Nella tavola sono riportate le piante del primo e del secondo piano dello Spedale Regio di Grosseto con l’indicazione dei lavori previsti per l’ampliamento dell’edificio.
Al primo piano saranno realizzate una sala per le donne, una saletta per le donne infette da malattie contagiose, una camera per le “Spedaliere”, una cucinetta, una camera per le partorienti, una stanza di forza per le donne, la stanza di deposito per le biancherie, la stanza per i paganti civili, la stanza per gli Uffiziali, due scrittoi (uno per l’infermiere maggiore e l’altro per l’infermiere curante), un’altra cucina, una dispensa, una stanza da bagni, la camera per un capo servo, un dormitorio, l’oratorio, un deposito per la biancheria, la sala per gli uomini infetti da malattie contegiose, una nuova sala (oltre a quelle già esistenti di san Lorenzo e san Leopoldo) e una nuova infermeria posta nell’ala dell’edificio dove si trovano anche i quartieri del chirurgo infermiere curante e dell’infermiere maggiore, la cucinetta in servizio della nuova sala, la camera per un capo servo, l’ufficio del Rettore, la computisteria, la stanza per i copisti e l’archivio.
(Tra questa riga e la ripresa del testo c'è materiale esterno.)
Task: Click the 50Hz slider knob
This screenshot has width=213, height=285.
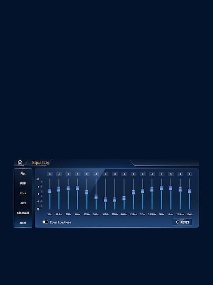Action: [x=68, y=188]
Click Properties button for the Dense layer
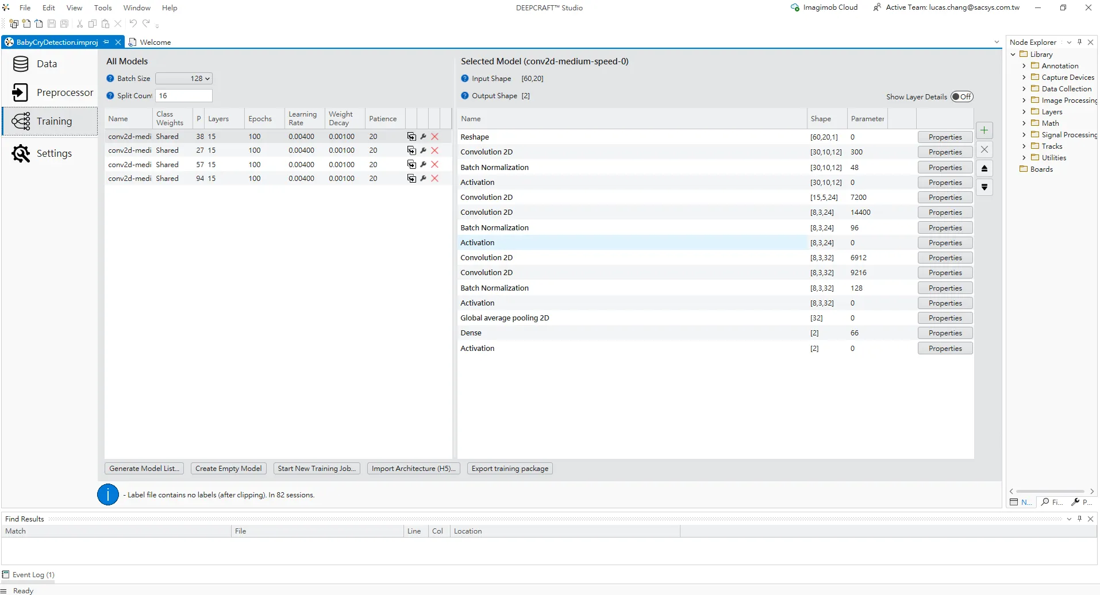Screen dimensions: 1100x595 pyautogui.click(x=944, y=333)
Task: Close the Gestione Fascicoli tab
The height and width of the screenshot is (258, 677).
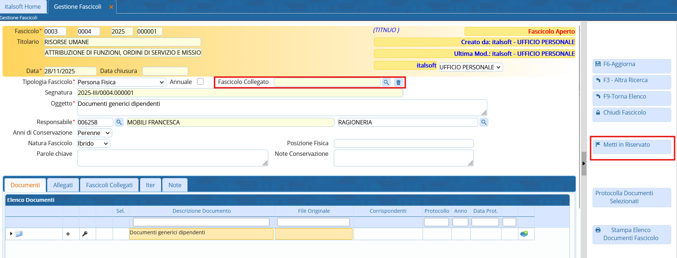Action: (x=111, y=7)
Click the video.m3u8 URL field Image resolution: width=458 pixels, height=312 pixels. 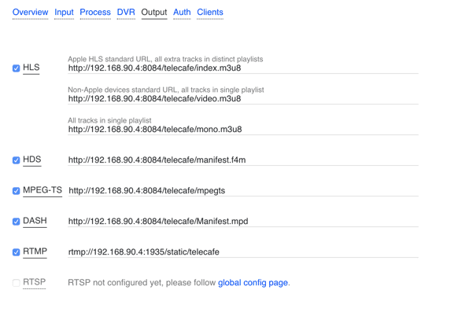click(x=243, y=99)
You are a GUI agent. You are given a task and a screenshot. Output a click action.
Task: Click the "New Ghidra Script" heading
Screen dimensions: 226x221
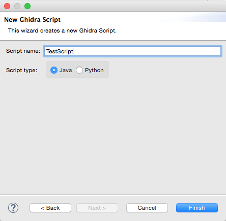click(32, 20)
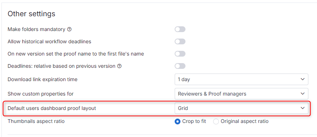Expand the Show custom properties for dropdown
The image size is (317, 137).
(242, 94)
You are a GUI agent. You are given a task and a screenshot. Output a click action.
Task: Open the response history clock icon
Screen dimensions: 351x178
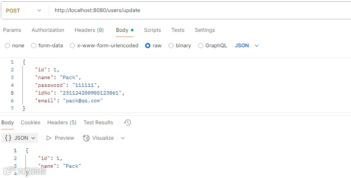point(127,123)
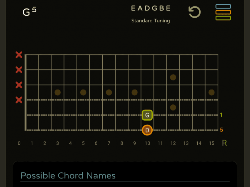Click the G note marker at fret 10
Viewport: 250px width, 187px height.
point(147,115)
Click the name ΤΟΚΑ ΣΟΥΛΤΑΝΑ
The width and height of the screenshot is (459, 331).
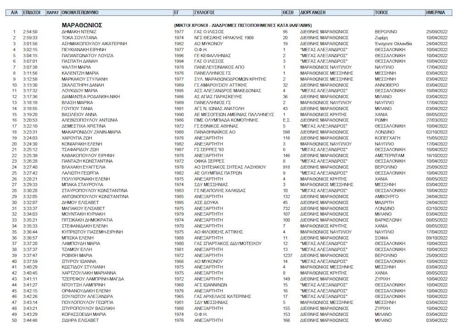click(79, 38)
Al secondo piano, dove si trova l’abitazione del Rettore, saranno realizzati il quartiere del cappellano, il quartiere del farmacista, quello del guardaroba e infine quello per l’aiuto speziale. Mentre dall’altra parte saranno sistemati il quartiere per il dispensiere, la stanza per il guardiano, le stanze di forza per i detenuti e il dormitorio per i servienti.
La carta non è numerata ed è inserita all’interno della “Relazione e Stima Descrittiva indicante i Lavori da eseguirsi nel Regio Spedale della Misericordia in Grosseto, effettuandone la riduzione, ed ingrandimento” scritta l’11 luglio 1842 dall’architetto Pietro Passerini e dall’ingegnere Filippo Passerini.